Abstract Chronic infected wounds face dual challenges of inflammatory dysregulation and biofilm persistence, resulting in delayed healing and pathological scarring. Current bioadhesives lack microenvironmental adaptability and multifunctionality, often aggravating tissue damage. Here, a protein‐based bioadhesive is engineered by integrating a Lanmodulin (LanM) module with an arginine‐rich elastin‐like (Rprotein) module and incorporating lanthanide ions (Ln 3 ⁺), which induced a conformational transition in LanM, enhancing its hydrogen bonding and molecular packing. The fabricated materials achieve high adhesive strengths, outperforming many commercial adhesives. The R‐protein module enables potent antibacterial activity, eliminating 99.9% of bacteria within 30 min by disrupting biofilms, interfering with metabolism, and inducing reactive oxygen species accumulation.
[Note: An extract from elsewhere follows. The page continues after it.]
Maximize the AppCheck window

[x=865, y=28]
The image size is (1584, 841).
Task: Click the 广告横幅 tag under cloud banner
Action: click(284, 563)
In murine models, the adhesive promotes angiogenesis (CD31+ density: 34.68 vs 8.08 vessels mm − 2 ) and collagen remodeling, achieving 97% wound closure. This biphasic adhesive not only combines robust mechanical properties, rapid antibacterial action, and pro‐regenerative effects but also represents a transformative approach for treating chronic infected wounds, with significant potential for clinical translation in advanced wound care.